During the reverse transcription step, you may use a single primer to generate cDNA. However, to amplify for use in subsequent cloning or sequencing steps you should perform PCR on the cDNA generated. 

Ya i get it..I was worried only about the reverse transcription step. oligo dT is not giving me my complete transcript, so I was wondering if I could use gene specific primer.

Yeah, I usually start with the oligo dT when amplifying cDNA and then follow up with specific primers for PCR. However, if this doesn't work (which happens on occasion with larger amplifications) then I use a specific primer for the initial cDNA reverse transcription step. Just make sure that you have plenty of dNTPs available and that your enzyme is active and it should work fine. Good luck.

i believe random primers should be used instead of oligo dT for your RT, when you want to retrotranscribe long transcripts.

Hello, I have cloned a transcript bigger than 8300bp making the Reverse Transcription with specific primier.

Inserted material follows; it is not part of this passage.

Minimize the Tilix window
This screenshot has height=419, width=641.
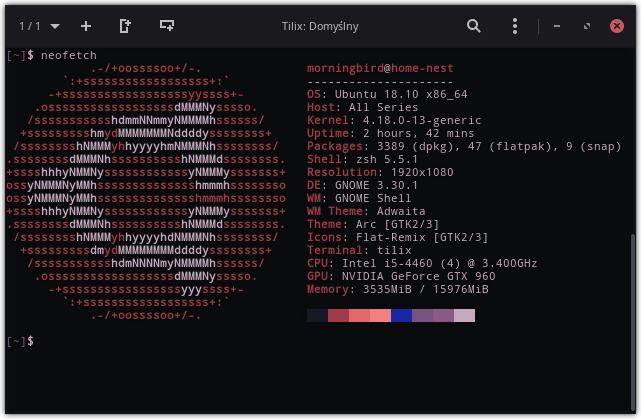pyautogui.click(x=557, y=25)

However I think that you can use specifics primers or random primers or oligo dT for the RT. I think that is more important the quality of the total RNA (or mRNA), the kind of transcriptase, the Tº and the times that you are using for the RT.

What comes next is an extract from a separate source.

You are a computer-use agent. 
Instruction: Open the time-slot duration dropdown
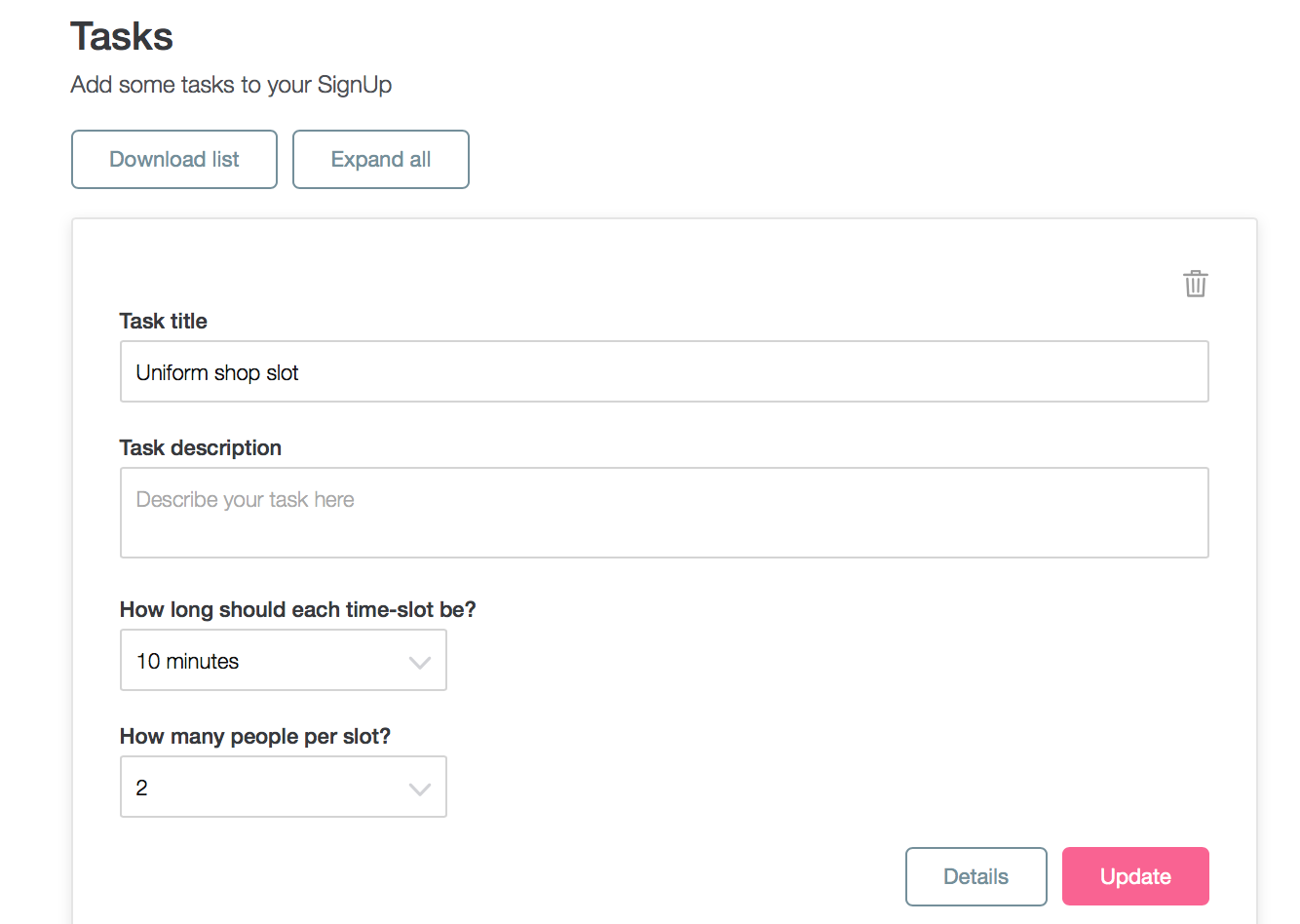click(x=283, y=660)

Did you check your RNA quality by agarose gel?

Which transcriptase are you using? I recommend you SupreScript (I used this enzime), or another enzime without RNase H activity (or reduced RNase H activity), to prevent RNA degradation by the transcriptase. Or at least an enzime that works properly a high temperature 50 or 55ºC for example, to avoid the secondary RNAs structure.

If you use random or oligo dT primers, start the transcription 10 min at 37ºC, then 10 min at 42ºC and finally 50 min at 55ºC.

Good luck!!!!

Christian

thank you Mr. Martin Moya. i do check the quality on a gel before proceeding. I use revert aid reverse transcriptase.Shall take all your suggestions into consideration before I proceed.